The doctrine of the Mystical Body of Christ made our Faith a living reality. The Church was not just a brick building that stood on the corner. The Church was not Father Paulauskas or Sister Perpetua. It was we who were the Church! The Church was all of us united under the Kingship of Christ. It was Christ who was our King. It was Christ, our Brother, who acted as our Mediator with God the Father.

If one of us suffered, then everyone suffered. If one of us was happy and rejoiced, then everyone was happy and shared, in a mystical manner, in the rejoicing. I would wake up in the middle of the night and joyfully reflect that at that particular moment I was sharing in the fruits of the Mass that was being offered up throughout the world. What a consolation it was to know that as I slept choirs of contemplative nuns and monks were chanting the Diving Office and that I as a member of the Mystical Body was sharing in their prayers.

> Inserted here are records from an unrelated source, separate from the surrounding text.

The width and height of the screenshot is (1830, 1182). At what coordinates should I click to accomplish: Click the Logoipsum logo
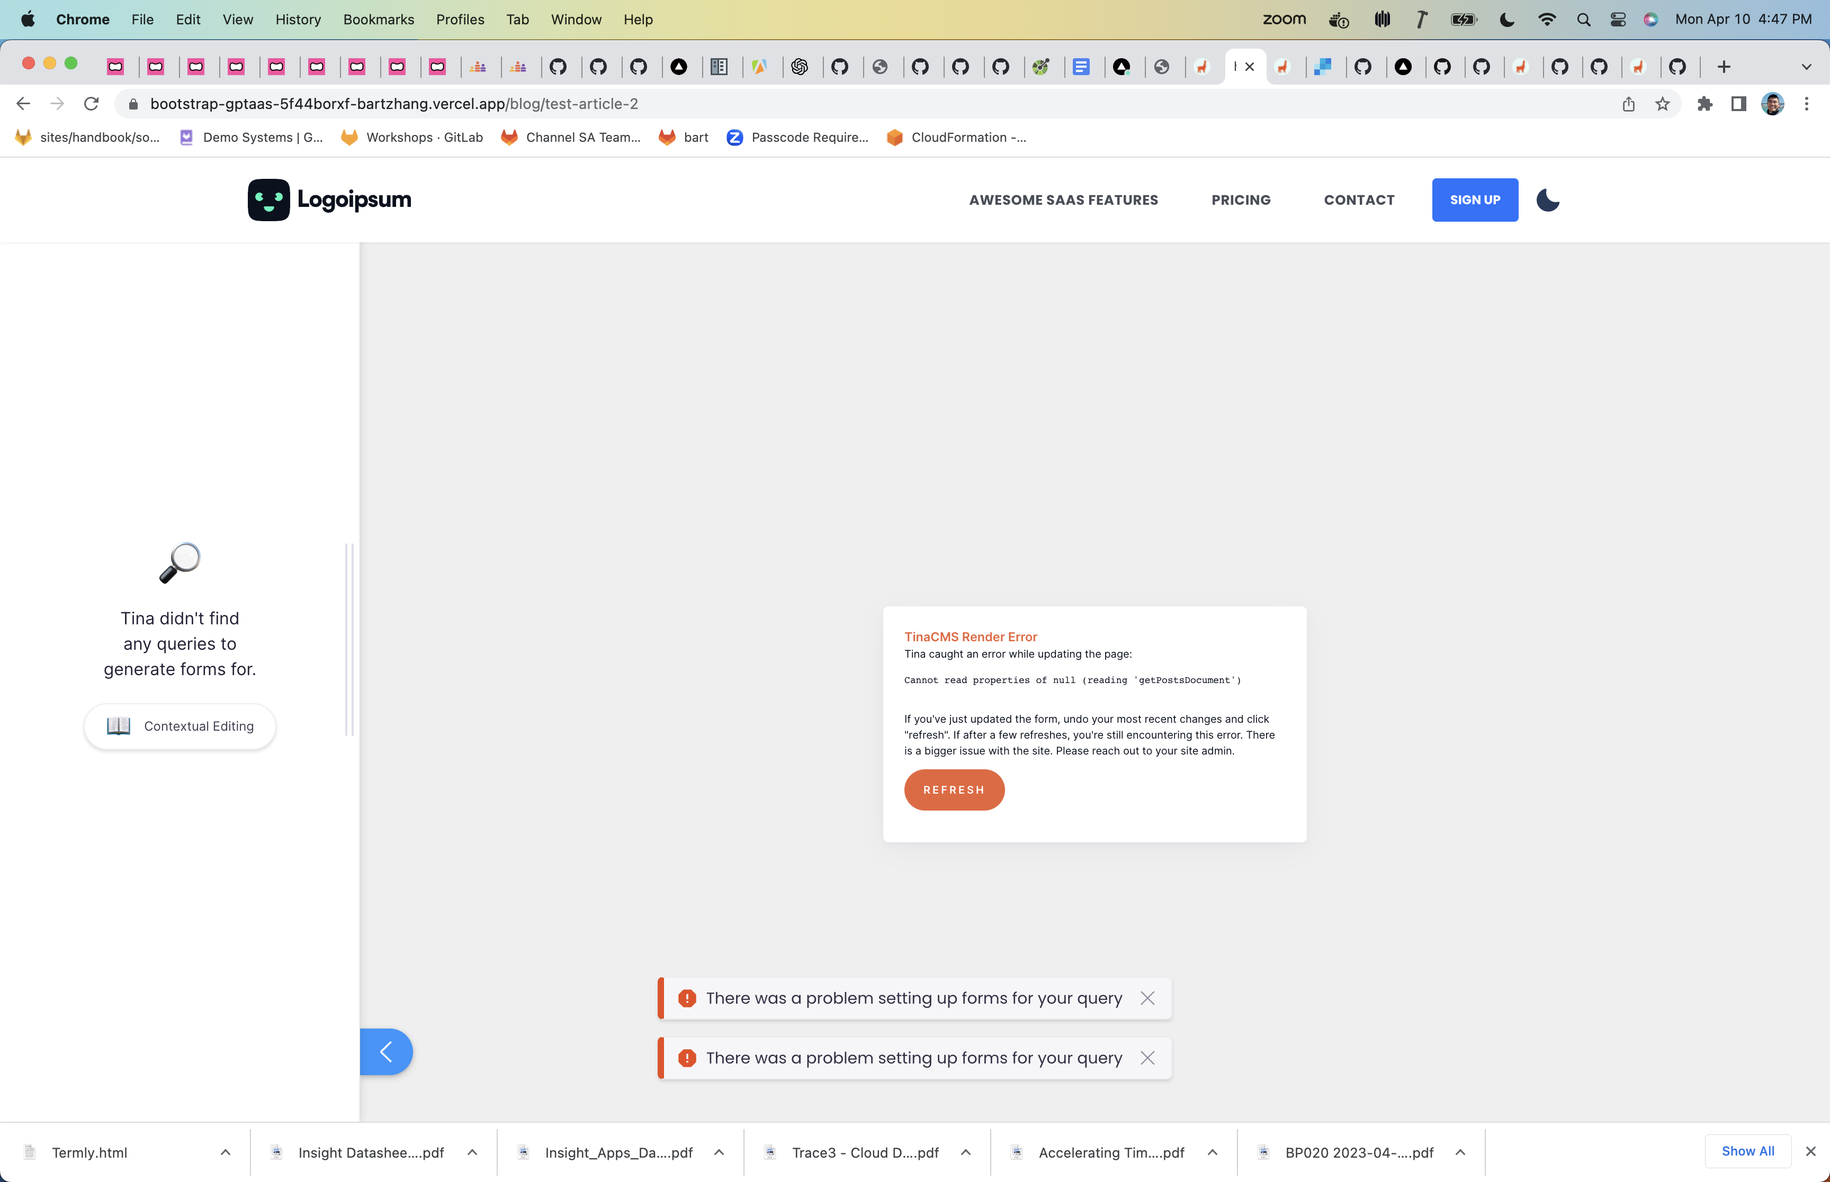[x=329, y=200]
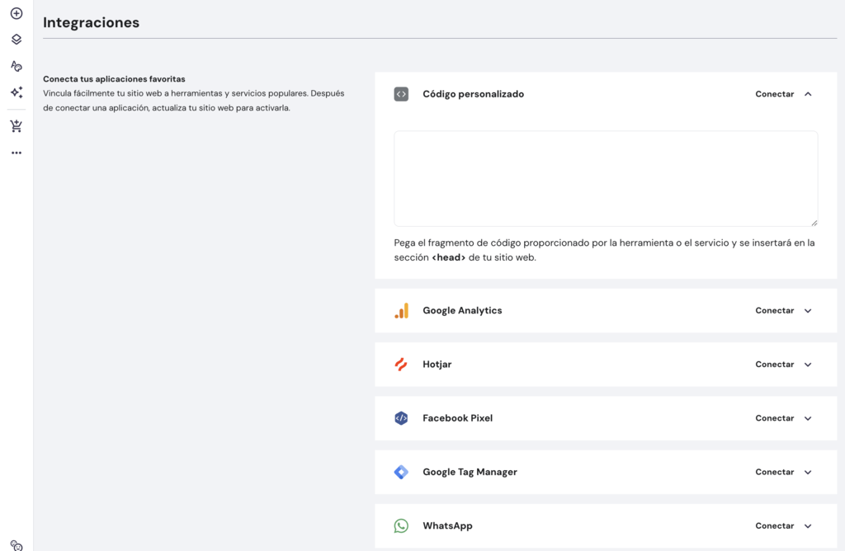Select the layers/pages icon in sidebar
This screenshot has width=845, height=551.
click(x=16, y=38)
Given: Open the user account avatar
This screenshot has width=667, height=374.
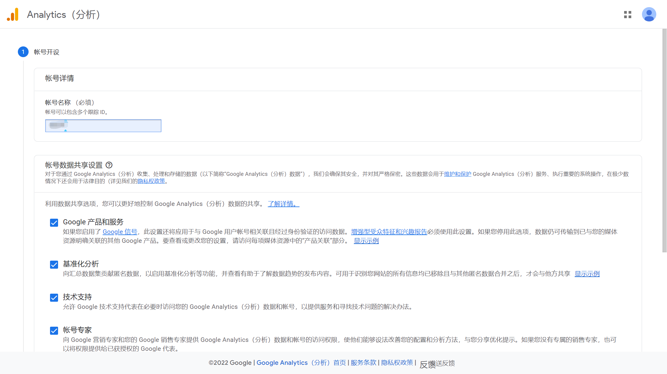Looking at the screenshot, I should point(649,15).
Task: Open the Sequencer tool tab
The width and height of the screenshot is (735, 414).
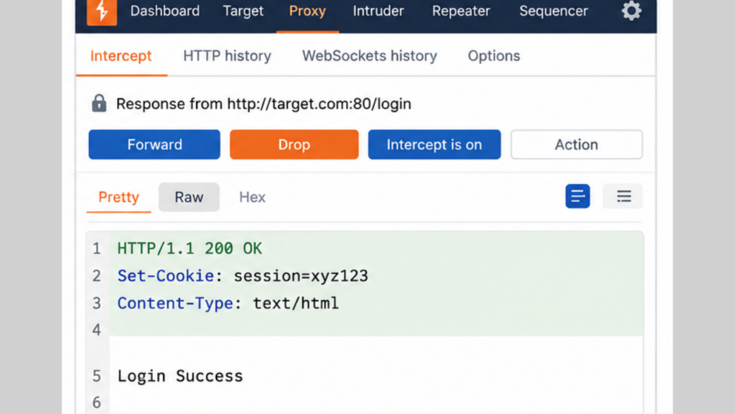Action: tap(553, 11)
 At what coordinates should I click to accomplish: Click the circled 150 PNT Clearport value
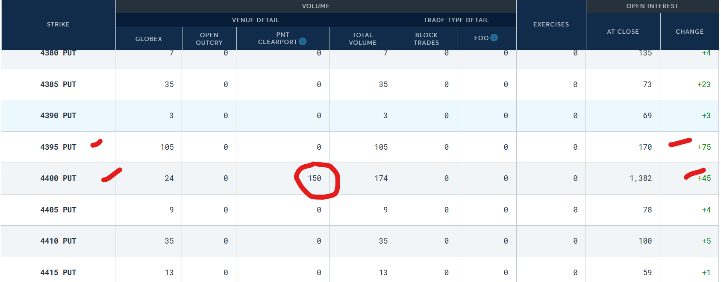coord(315,178)
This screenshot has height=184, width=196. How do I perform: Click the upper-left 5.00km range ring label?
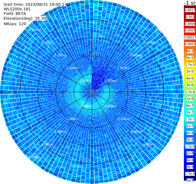(x=35, y=30)
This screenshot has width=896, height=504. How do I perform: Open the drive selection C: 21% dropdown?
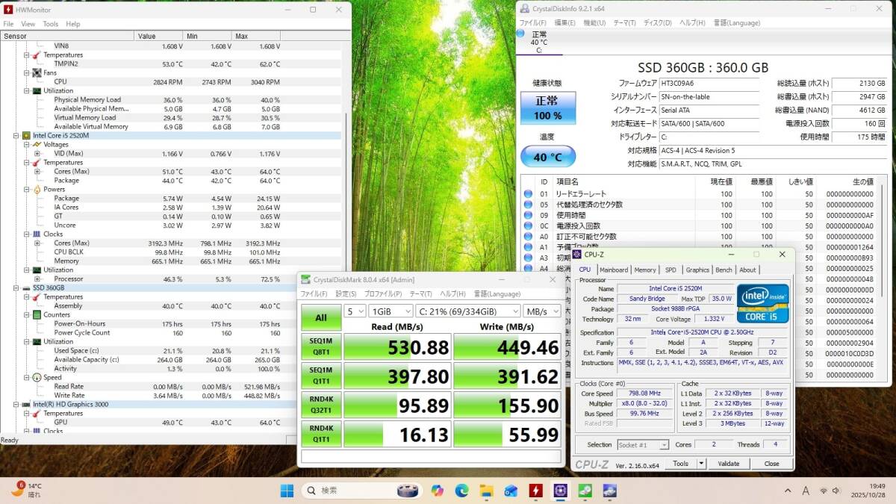[x=468, y=311]
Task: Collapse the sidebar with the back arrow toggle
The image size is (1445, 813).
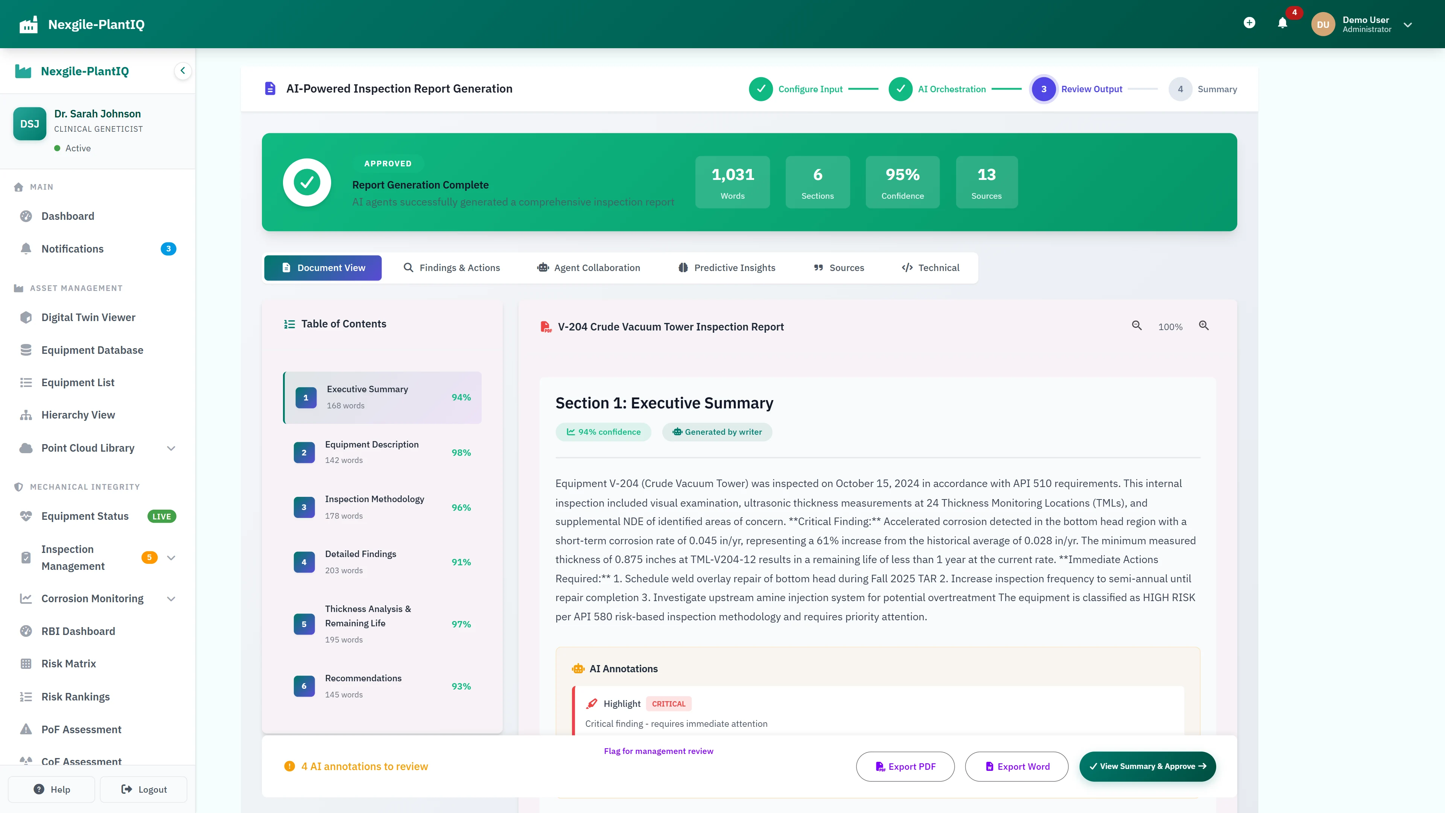Action: click(x=182, y=71)
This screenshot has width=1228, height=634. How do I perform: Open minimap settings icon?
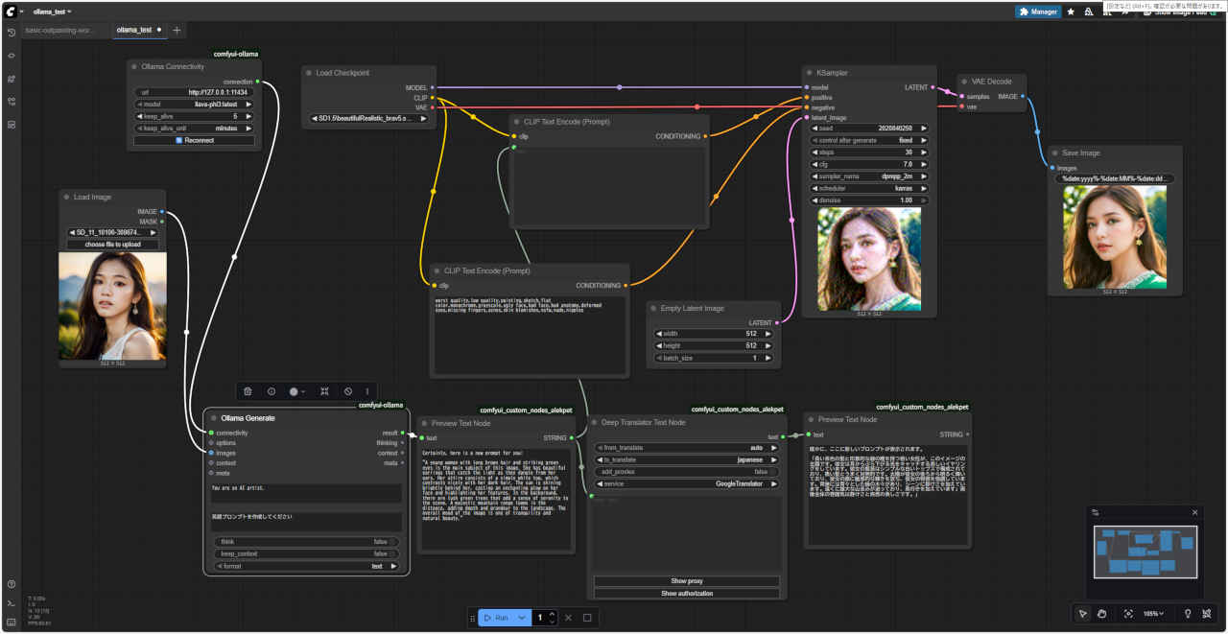coord(1096,512)
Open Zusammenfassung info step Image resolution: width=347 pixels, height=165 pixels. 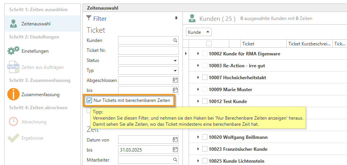[x=40, y=94]
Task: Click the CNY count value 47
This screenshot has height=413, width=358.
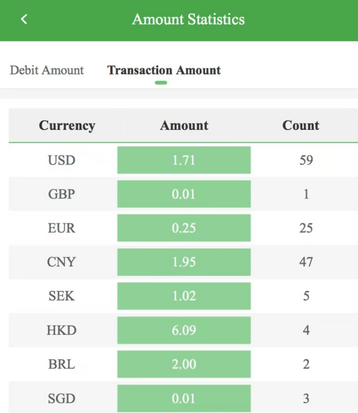Action: (306, 262)
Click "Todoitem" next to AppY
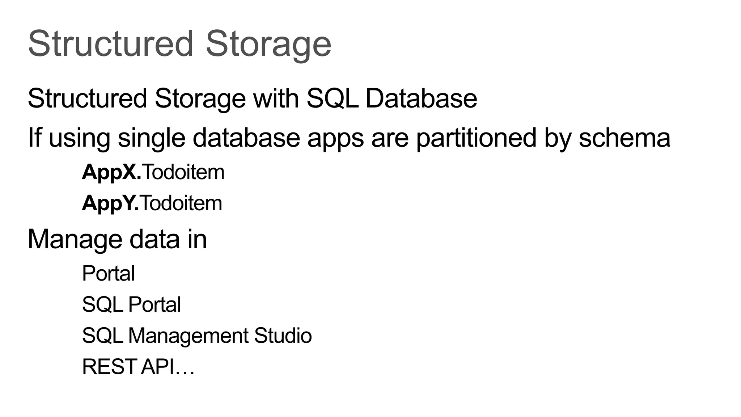This screenshot has width=741, height=417. click(181, 203)
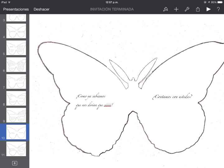Jump to slide 11 thumbnail
This screenshot has width=224, height=168.
(16, 149)
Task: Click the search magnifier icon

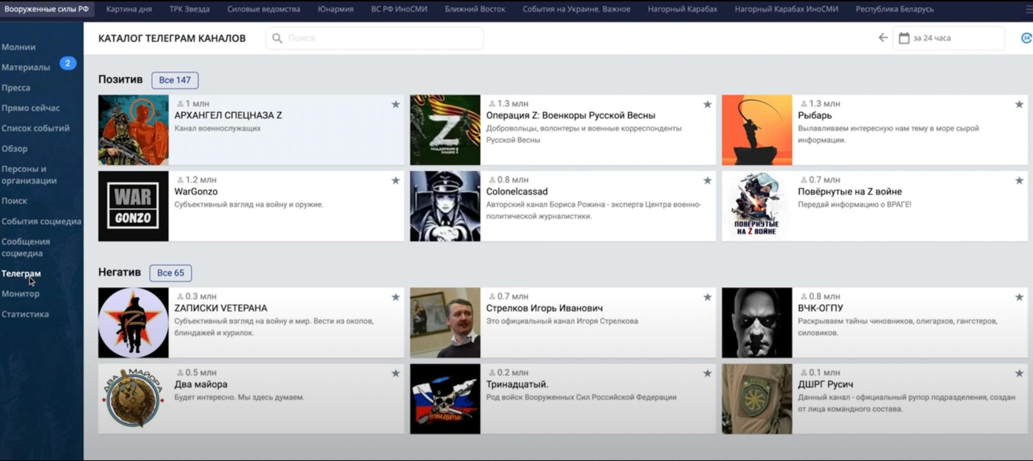Action: tap(277, 38)
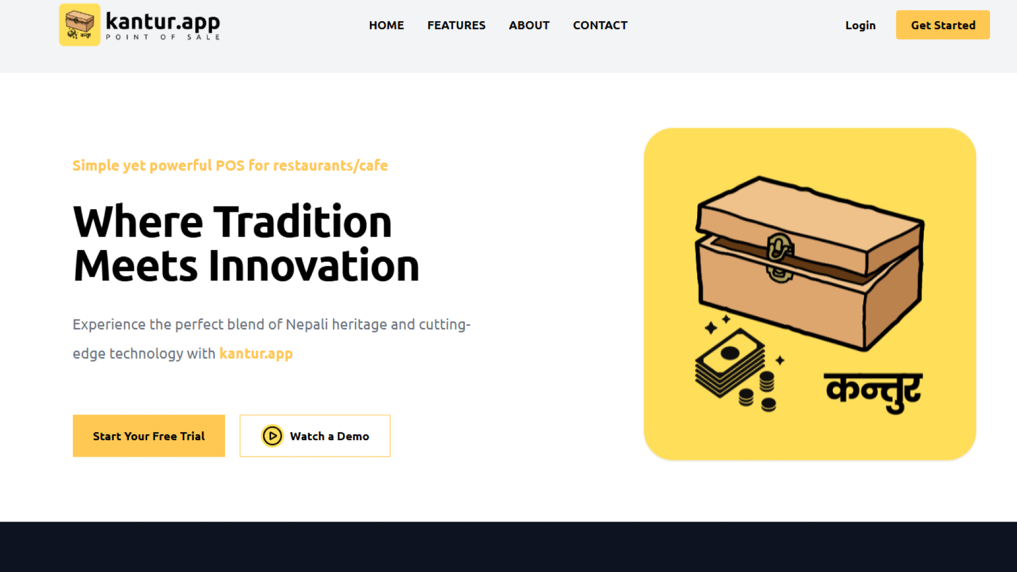Open the CONTACT navigation page

point(600,24)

I began to realize how important my actions and prayers were to the health and the well being of the Church. For the first time I understood what Dorothy had meant, that cold morning, when she told me that by missing Mass I was hurting the work.

I became aware that my prayers, my sacrifices, would and could contribute the necessary graces to keep alive the Faith of some poor prisoner locked away in a Communist or Fascist concentration camp. My prayers and good works also had the power to convert his captors. It was then that I understood the enormity of my sinful actions. My failure to cooperate with Grace not only hurt me, but at the same time withheld from some poor mortal the necessary Grace and strength to persevere. “We were our Brother’s keepers!” At the same time I was humbled by the thought that I in turn was being supported and strengthened by the prayers and sacrifices of my fellow member in Christ.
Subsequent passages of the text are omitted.